Your objective → When you reach the line containing "The image size is (1165, 743)." in the data below, begin returning lines exactly as written, and stop once the line containing "Click the zoom frame" has been returned.

··· Dataset entries ···

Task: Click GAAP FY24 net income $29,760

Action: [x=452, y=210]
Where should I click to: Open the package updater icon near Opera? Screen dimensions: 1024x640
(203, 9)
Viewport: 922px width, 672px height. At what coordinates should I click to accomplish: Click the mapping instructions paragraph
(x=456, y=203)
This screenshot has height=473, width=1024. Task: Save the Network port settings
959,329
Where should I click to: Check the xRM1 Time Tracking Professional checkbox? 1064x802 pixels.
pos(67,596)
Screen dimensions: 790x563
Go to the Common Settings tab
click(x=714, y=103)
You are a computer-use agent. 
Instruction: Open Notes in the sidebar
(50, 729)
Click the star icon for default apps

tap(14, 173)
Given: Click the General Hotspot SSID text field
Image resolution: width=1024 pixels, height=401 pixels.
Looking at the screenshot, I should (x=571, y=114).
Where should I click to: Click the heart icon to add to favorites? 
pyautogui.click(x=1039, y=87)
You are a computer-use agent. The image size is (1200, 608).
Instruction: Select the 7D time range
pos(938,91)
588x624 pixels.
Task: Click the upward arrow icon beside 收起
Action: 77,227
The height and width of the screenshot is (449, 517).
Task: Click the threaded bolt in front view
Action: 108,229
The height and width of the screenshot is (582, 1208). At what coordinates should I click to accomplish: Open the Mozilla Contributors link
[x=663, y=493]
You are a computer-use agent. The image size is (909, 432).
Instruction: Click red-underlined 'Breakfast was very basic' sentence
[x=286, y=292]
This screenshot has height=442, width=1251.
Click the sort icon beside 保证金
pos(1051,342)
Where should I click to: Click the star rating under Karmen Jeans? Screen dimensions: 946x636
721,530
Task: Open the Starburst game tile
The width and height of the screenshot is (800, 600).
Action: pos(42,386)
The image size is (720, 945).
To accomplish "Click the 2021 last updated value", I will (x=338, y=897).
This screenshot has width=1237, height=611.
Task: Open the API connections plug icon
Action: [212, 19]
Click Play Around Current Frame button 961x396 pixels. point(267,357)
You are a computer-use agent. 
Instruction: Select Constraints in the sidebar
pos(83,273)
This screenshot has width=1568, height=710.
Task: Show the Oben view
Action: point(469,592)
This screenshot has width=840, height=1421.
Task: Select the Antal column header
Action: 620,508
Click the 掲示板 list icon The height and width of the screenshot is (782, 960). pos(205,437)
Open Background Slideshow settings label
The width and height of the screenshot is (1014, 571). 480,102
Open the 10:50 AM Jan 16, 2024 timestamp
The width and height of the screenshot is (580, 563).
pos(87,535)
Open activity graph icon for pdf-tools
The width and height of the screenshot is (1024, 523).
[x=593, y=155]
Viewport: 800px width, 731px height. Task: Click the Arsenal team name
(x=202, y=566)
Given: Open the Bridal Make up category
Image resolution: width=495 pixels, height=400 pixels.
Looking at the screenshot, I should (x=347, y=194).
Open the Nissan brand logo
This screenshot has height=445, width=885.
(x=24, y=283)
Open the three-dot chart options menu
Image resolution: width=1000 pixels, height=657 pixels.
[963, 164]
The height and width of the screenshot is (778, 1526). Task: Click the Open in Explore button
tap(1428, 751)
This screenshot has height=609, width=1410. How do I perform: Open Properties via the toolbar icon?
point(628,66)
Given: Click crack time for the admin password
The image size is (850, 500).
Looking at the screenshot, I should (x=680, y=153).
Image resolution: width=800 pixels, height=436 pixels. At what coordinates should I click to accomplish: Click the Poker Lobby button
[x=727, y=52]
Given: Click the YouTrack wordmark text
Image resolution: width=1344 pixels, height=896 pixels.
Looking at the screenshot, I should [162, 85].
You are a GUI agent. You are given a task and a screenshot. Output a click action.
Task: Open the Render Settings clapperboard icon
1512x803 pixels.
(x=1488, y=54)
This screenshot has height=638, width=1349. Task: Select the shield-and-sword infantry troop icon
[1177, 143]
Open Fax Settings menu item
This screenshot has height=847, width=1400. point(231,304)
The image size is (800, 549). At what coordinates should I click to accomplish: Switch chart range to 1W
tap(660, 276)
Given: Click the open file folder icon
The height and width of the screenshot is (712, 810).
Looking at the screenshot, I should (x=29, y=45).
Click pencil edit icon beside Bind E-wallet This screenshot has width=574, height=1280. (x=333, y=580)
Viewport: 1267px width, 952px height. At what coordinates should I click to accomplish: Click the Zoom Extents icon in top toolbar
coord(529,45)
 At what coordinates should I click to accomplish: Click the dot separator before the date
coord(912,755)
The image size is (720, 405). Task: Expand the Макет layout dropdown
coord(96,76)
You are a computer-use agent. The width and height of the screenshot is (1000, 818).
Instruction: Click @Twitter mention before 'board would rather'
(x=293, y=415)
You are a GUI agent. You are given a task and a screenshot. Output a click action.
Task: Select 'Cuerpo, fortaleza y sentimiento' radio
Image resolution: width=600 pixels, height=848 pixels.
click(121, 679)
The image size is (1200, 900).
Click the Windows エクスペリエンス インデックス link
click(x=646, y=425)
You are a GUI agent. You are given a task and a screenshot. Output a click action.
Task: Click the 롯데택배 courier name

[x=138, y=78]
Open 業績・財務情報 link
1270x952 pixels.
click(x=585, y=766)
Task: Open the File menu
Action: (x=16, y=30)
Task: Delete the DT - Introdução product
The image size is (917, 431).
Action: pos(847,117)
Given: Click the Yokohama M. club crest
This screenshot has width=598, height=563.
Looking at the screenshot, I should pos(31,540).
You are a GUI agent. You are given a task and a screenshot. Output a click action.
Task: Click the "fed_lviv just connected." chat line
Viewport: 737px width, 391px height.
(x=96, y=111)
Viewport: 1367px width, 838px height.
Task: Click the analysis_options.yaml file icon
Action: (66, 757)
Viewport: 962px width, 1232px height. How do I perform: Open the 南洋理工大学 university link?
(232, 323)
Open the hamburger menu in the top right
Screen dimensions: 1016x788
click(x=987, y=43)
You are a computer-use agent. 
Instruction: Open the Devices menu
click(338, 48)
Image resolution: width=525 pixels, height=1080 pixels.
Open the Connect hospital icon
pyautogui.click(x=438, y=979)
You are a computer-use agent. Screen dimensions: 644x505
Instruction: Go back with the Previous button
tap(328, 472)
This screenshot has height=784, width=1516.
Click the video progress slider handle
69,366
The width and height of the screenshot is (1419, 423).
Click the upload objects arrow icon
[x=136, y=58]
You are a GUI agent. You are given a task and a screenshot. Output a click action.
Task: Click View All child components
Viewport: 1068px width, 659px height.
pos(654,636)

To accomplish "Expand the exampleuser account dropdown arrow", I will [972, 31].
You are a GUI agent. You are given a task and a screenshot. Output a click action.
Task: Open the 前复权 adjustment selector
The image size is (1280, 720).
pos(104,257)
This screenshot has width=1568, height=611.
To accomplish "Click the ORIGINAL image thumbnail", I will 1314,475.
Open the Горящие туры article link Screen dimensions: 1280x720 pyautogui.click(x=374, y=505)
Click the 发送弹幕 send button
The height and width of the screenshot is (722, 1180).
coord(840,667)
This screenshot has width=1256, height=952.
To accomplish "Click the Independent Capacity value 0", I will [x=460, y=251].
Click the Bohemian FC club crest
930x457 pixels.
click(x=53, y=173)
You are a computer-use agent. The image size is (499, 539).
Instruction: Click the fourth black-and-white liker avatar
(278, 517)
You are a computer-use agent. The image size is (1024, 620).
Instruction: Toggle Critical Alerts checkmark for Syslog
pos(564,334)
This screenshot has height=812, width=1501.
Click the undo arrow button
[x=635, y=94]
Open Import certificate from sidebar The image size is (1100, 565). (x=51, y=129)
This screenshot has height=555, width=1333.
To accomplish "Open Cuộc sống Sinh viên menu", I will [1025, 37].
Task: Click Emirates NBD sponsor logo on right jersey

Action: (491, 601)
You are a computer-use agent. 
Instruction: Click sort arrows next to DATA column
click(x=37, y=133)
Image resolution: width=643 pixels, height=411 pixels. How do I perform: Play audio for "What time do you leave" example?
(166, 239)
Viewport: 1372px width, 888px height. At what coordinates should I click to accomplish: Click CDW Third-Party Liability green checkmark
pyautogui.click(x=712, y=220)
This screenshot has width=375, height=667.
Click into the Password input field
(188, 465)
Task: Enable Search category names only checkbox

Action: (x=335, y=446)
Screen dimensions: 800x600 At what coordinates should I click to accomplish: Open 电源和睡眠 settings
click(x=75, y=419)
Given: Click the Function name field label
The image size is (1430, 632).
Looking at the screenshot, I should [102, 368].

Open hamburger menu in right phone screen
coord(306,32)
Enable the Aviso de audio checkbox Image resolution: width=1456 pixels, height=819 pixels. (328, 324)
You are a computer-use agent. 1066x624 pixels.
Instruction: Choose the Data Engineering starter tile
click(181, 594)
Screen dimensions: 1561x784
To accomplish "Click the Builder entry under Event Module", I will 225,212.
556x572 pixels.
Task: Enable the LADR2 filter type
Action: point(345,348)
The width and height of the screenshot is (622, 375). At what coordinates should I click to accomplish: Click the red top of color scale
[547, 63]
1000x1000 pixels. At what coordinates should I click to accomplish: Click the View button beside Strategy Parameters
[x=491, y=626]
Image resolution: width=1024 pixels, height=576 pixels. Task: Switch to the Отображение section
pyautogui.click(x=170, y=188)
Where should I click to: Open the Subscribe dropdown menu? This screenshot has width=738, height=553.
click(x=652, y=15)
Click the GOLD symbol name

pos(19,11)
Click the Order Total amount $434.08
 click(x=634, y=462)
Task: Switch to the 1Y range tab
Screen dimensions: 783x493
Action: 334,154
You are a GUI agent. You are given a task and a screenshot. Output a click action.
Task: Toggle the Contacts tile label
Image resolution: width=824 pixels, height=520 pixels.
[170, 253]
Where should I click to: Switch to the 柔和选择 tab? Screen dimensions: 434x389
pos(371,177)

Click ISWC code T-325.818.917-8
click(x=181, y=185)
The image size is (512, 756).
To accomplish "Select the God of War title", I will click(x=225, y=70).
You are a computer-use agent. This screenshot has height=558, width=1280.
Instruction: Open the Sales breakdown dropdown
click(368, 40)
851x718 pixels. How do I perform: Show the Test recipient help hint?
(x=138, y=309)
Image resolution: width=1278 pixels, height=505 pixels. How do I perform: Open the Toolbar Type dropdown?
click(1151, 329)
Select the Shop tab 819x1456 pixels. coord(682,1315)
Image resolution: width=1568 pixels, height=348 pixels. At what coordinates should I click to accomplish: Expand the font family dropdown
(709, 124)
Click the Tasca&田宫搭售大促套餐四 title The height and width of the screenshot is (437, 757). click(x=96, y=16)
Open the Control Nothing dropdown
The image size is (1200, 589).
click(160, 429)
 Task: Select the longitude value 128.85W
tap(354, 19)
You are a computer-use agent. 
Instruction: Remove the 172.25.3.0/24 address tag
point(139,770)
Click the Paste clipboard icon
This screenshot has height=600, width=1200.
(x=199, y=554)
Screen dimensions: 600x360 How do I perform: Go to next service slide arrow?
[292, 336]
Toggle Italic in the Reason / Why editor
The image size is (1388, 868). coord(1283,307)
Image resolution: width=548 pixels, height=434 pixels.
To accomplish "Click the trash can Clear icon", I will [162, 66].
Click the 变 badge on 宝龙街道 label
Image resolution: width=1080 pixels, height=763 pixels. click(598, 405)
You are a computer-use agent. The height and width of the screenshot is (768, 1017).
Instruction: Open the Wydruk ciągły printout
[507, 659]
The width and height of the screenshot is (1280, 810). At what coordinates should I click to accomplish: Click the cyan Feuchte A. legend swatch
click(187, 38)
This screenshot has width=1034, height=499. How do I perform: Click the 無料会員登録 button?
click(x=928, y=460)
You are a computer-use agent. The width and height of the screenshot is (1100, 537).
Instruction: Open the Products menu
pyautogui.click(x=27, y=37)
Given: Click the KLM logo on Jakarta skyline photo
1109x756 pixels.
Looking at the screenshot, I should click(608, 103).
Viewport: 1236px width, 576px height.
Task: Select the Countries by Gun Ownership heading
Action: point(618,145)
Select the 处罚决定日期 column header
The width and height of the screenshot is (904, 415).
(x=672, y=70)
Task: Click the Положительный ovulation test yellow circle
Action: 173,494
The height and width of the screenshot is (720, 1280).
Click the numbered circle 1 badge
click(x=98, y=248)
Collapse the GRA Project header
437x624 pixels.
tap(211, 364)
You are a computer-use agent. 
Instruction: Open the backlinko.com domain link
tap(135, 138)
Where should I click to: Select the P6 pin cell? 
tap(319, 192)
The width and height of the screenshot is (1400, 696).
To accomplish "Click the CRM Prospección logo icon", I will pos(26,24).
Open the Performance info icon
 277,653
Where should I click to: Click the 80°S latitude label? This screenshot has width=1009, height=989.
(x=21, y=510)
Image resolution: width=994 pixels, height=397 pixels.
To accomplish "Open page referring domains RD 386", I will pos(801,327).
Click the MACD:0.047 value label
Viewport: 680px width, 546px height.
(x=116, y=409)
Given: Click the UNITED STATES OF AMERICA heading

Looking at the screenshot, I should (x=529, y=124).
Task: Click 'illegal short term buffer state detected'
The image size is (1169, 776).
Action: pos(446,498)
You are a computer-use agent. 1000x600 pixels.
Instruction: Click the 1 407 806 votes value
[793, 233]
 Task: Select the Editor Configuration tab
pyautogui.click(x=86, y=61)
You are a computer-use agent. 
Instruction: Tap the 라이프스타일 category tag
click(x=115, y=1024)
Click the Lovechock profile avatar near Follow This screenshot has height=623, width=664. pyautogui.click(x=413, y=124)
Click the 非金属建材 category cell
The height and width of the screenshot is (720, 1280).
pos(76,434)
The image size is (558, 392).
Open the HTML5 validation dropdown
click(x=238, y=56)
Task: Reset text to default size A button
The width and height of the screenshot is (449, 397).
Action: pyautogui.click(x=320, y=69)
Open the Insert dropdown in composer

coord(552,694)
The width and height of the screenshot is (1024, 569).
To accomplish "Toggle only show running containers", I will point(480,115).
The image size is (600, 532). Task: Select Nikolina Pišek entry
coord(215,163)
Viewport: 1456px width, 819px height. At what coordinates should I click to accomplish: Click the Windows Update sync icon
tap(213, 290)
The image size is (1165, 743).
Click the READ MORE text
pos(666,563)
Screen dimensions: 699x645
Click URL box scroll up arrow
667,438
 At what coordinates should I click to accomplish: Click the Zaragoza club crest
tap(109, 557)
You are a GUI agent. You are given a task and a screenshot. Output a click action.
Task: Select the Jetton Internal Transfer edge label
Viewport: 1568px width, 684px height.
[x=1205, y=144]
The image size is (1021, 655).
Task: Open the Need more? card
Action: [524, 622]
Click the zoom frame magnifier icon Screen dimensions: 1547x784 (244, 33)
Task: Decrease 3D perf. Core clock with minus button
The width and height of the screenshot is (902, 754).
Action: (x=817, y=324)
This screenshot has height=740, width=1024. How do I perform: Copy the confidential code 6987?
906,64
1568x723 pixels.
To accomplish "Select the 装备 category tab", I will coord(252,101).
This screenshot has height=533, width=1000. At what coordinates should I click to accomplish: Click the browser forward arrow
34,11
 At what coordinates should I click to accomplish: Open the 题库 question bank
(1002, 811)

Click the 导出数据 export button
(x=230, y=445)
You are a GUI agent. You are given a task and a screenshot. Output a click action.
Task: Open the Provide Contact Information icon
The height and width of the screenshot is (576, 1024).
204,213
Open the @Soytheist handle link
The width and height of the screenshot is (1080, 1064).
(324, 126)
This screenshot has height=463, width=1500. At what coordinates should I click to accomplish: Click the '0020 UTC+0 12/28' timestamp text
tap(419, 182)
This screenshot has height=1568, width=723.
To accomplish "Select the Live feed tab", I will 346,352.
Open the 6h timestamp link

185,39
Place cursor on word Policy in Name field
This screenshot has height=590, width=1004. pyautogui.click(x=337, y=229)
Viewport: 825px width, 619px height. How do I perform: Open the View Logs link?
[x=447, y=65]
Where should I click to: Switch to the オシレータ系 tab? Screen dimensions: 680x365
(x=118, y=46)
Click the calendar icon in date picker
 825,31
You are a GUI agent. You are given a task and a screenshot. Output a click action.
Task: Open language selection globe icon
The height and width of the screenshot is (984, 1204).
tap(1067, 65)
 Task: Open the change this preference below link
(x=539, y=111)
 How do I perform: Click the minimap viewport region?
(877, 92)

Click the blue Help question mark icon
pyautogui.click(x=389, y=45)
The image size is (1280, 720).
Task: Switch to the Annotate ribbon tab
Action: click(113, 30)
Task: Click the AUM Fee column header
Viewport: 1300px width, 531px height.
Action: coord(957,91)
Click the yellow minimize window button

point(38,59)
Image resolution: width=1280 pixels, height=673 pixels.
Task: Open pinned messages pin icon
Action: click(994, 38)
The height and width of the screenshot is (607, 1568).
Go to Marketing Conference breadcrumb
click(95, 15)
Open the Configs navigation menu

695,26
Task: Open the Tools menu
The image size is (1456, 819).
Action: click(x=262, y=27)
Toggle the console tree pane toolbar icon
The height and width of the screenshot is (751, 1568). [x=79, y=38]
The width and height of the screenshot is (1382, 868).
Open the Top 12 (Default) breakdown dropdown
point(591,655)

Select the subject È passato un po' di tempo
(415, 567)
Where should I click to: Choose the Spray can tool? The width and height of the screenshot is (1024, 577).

···

Response to the task →
The image size is (1165, 743).
Click the READ MORE text
pos(666,563)
Screen dimensions: 699x645
Click URL box scroll up arrow
667,438
 At what coordinates should I click to accomplish: Click the Zaragoza club crest
tap(109, 557)
You are a GUI agent. You are given a task and a screenshot. Output a click action.
Task: Select the Jetton Internal Transfer edge label
Viewport: 1568px width, 684px height.
[x=1205, y=144]
The image size is (1021, 655).
Task: Open the Need more? card
Action: [524, 622]
Click the zoom frame magnifier icon Screen dimensions: 1547x784 (244, 33)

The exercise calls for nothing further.